The first work is called “The Savage State,” depicting at the break of dawn a rugged wilderness populated by people who look like Native Americans. The second, known as “The Arcadian or Pastoral State,” shows plowed fields tended to by the salt of the earth, a picture straight out of Greece’s Dorian Age. The third, “The Consummation of Empire,” is set at high noon and recalls the pomp and splendor of Rome at its apogee. The fourth is “Destruction,” where the city of the previous scene is sacked during afternoon by invaders, conjuring up the Visigoths and Huns. The fifth and last is “Desolation”; the once-bustling metropolis lies deserted and crumbling as dusk descends.
Many scholars have used Cole’s masterpiece as a visual aid for their theories about the decline of America, challenging the fatuous notion of exceptionalism with the stark reality of civilization: that, after a century of wars and police actions, our day in the Sun will eventually end, just as it has for every power that has come before us. They posit we are in the phase between “The Consummation of Empire” and “Desolation,” and that there’s no going back. I’m more optimistic; we are at that point, but we can change course, if we’re willing to recognize the faults of our foreign policy and are open to sweeping changes in our defense posture.
Right now, we have troops stationed in 148 countries across the globe and at 662 bases in 38 different nations. Our global presence is very much similar to the footprint that the British used to have before the decolonization of the post-war era, with several important caveats.
Our Anglo-Saxon friends practiced a more transparent form of imperialism, actually taking over places, subjecting the inhabitants to direct rule, and exploiting natural resources for hungry manufacturers and consumers in the United Kingdom. The United States’ means of control are more insidious. The CIA has toppled unfriendly regimes in Iran and Indonesia, Nicaragua and Guatemala, Haiti and the Dominican Republic, and the list goes on and on.
This political clout lays the groundwork for economic domination. And that’s not to say that empire is always bad. India benefited greatly from British rule, prospering from the elimination of backward cultural practices such as the caste system, sati, and thuggee, the emergence of an educated bureaucracy, the introduction of English, and the construction of a modern infrastructure system. This sort of thing is costly to maintain and, eventually, people get sick of paying through the nose to fund overseas adventures while domestic troubles are mounting.
In the aftermath of World War II, Britain couldn’t afford to maintain its empire. It was awash in debt and its citizens had lost their sense of fight.

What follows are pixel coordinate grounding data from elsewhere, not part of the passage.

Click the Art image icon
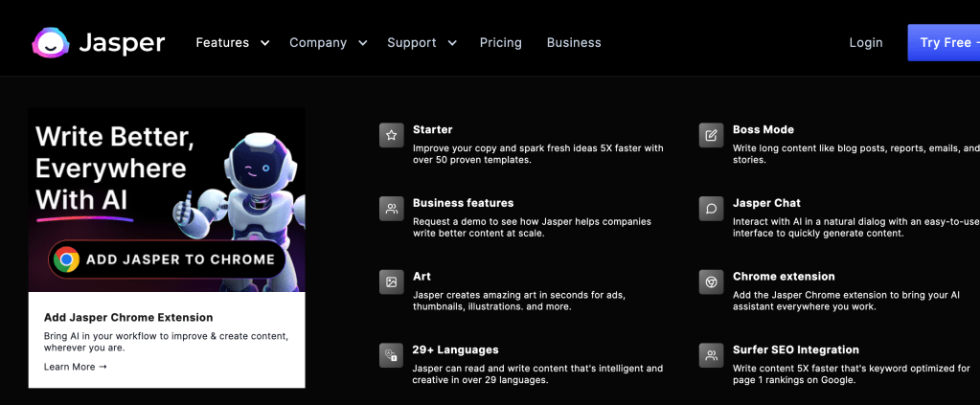(x=391, y=282)
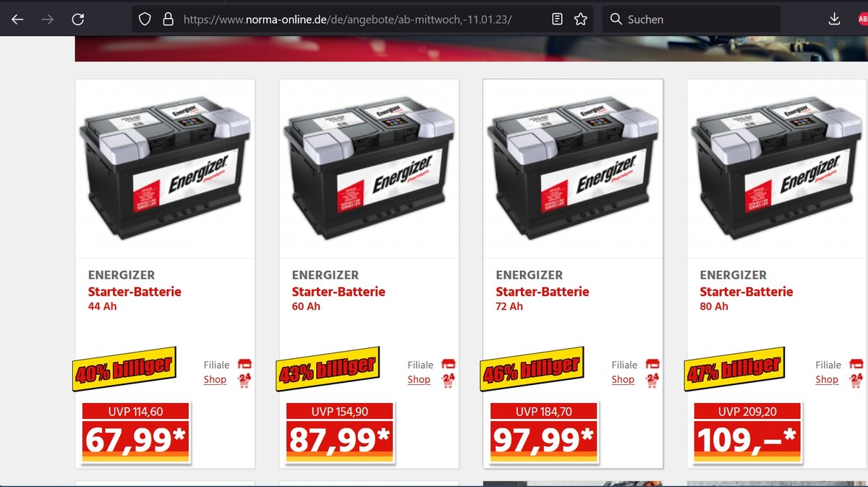Click the 67,99 price tag
This screenshot has width=868, height=487.
[135, 432]
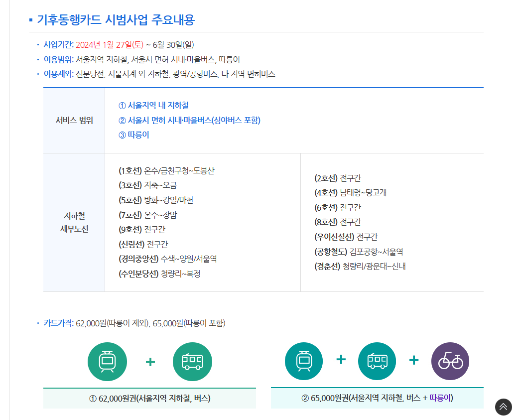The width and height of the screenshot is (517, 420).
Task: Select the 서비스 범위 table header cell
Action: click(x=74, y=120)
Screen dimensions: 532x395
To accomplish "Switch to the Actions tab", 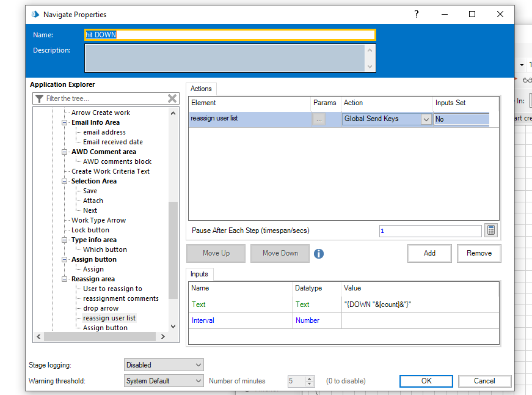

The few times it did try to resist what Prime Minister Harold MacMillan called “the wind of change,” it was shut out, losing jungle battles in Malaysia and failing dismally to retake the Suez Canal from the Egyptians. Generally, the U.K. bowed out gracefully.

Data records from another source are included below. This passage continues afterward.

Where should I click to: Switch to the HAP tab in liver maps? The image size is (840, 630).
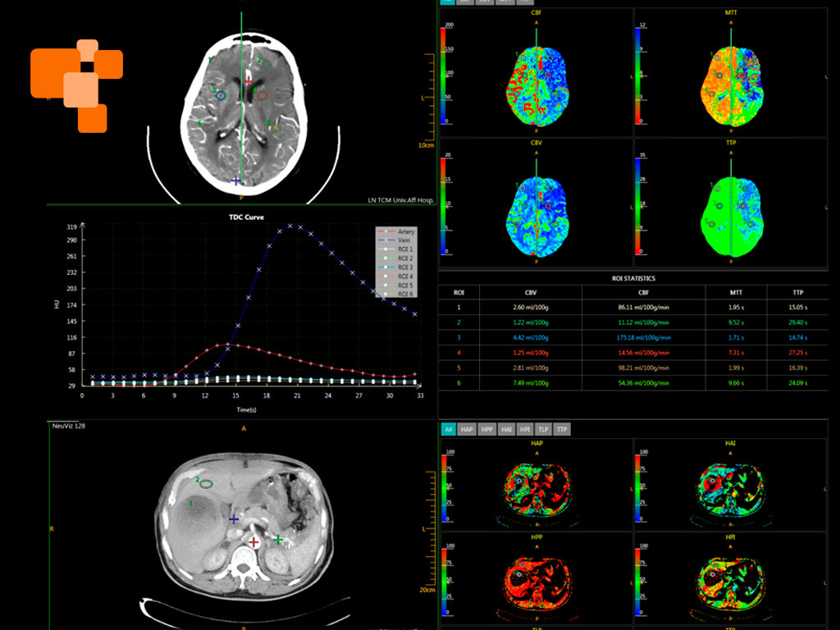tap(467, 429)
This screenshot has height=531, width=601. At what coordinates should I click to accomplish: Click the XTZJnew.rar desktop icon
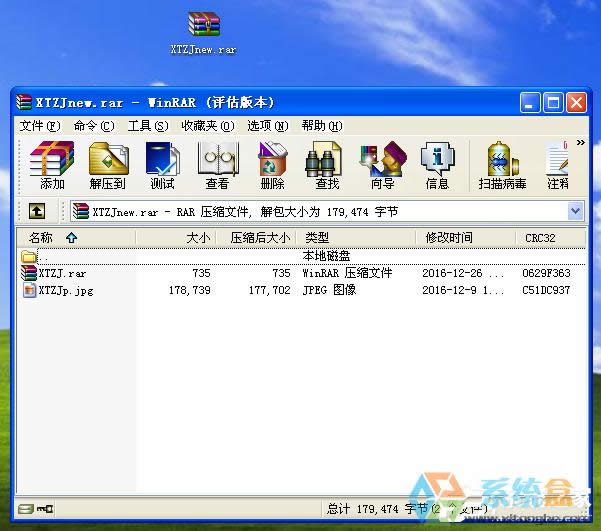click(x=203, y=32)
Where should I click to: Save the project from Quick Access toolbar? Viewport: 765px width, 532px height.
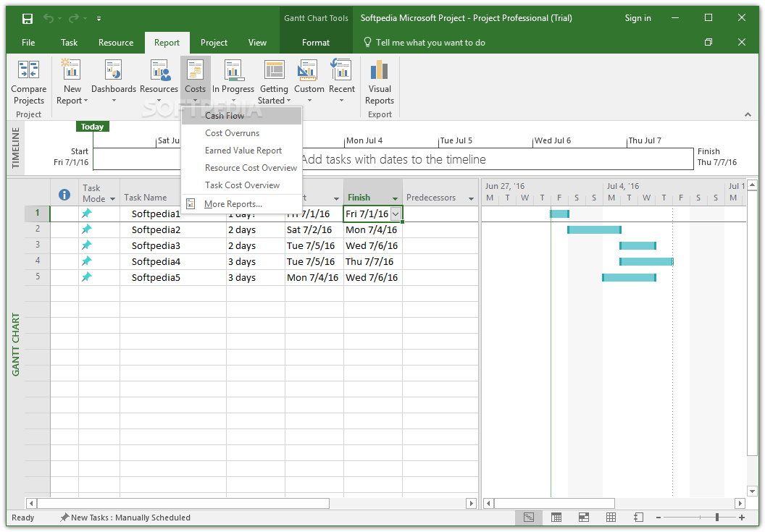28,17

Our situation is similar, though I don’t believe that we will suffer the same loss of status that Britain did. We are, however, spread too thin, slowly ending conflicts in Iraq and Afghanistan and grappling with a $700 billion defense budget that has sapped domestic programs of needed funding. The obvious result of this is a protest movement like Occupy Wall Street, which one could easily compare to the U.K.’s own Winter of Discontent.

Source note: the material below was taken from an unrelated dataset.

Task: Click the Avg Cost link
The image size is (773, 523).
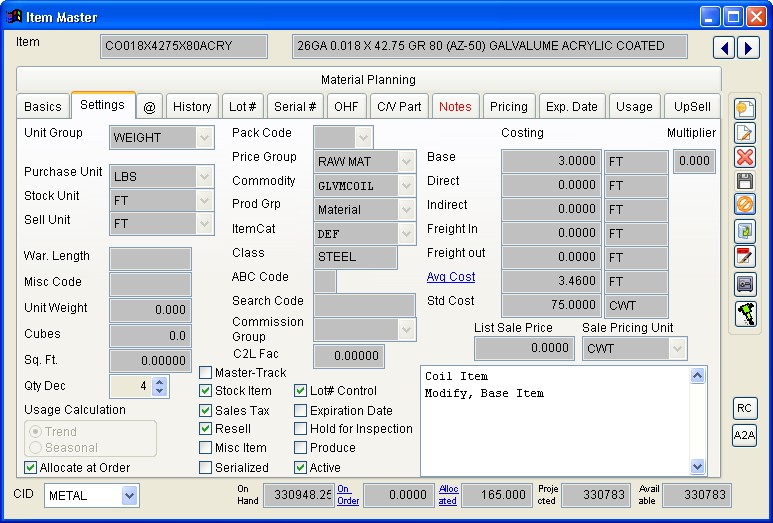Action: (451, 277)
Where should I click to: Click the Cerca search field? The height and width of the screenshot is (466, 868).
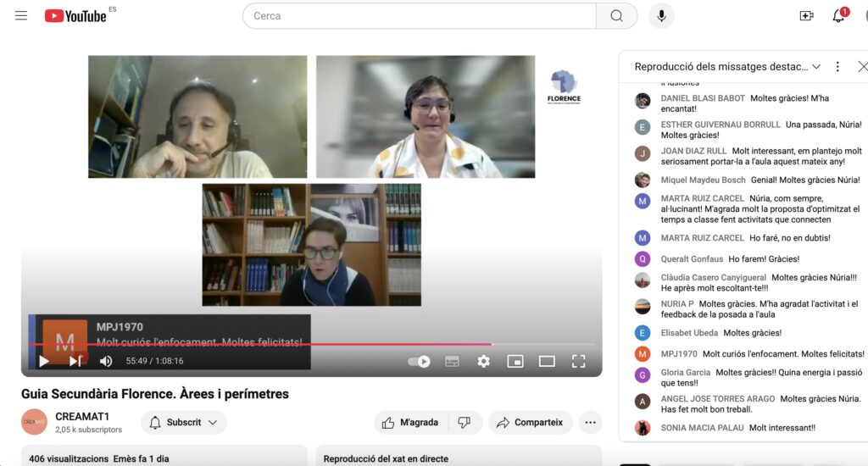click(x=419, y=15)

It is clear that the American Empire has to end. Fortunately, that does not necessarily spell our decline. We have to continue to defend our interests around the globe, but we must do so in a cost-effective way, a way that doesn’t draw the ire of the world’s citizens. Moving to a foreign policy model based on soft power is the best solution.
If you have ever opened a diplomatic journal – Foreign Affairs and Foreign Policy Magazine are my favorites – you know exactly what I’m talking about. A phrase coined in 1990 by Harvard professor Joseph Nye, soft power means our “ability to attract others by the legitimacy of U.S. policies and the values that underlie them.” In other words, it is peace through respect rather than peace through strength, leadership by collaboration, not coercion.
Soft power has long been a key part of the State Department’s toolkit, from the Marshall Plan to JFK’s Alliance for Progress. But just like how State is overshadowed by Defense, soft power takes a back seat to hard power, i.e. direct military action. When Barack Obama swept into office, he promised a new emphasis on soft power, but he has not gone far enough in re-orienting American foreign policy. Indeed, in an effort to counter the growing influence of China in Southeast Asia, Obama announced plans to open a new military base in Darwin, Australia staffed with 2,500 troops.
Meanwhile, as we put more feet on the ground, China seeks to win the hearts and minds of people in that region and the world over. It has sprinkled billions of dollars around Africa, signing economic cooperation pacts and energy deals with a clutch of leaders. It has bought the goodwill of many in the Pacific Rim with infrastructure projects financed by state-owned corporations.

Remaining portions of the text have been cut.